» **GIVEN TASK**:
Return each of the lines below that contains the string "Viewport". Letter case is significant.
--- start ENTRIES SUPPLIED ---
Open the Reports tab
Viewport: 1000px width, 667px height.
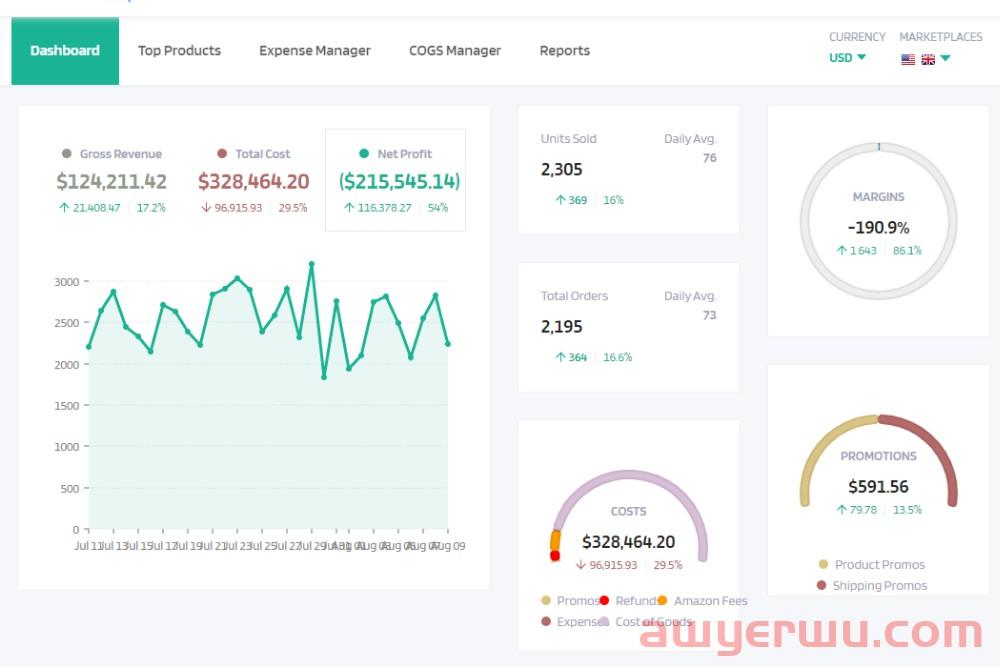[x=564, y=51]
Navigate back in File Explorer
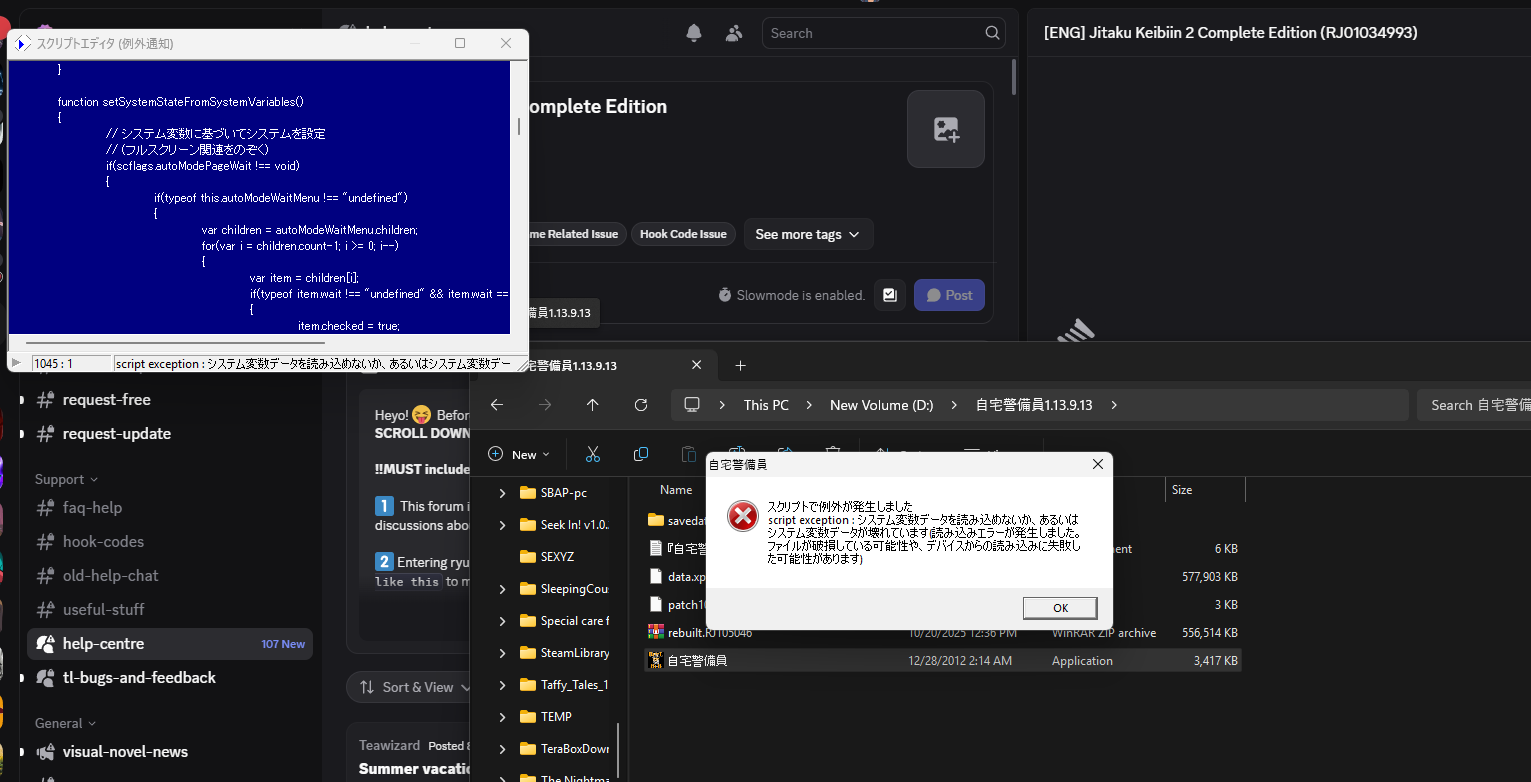The image size is (1531, 782). [497, 405]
--- end ENTRIES SUPPLIED ---
» **WRITTEN REPLY**:
Viewport: 1000px width, 667px height.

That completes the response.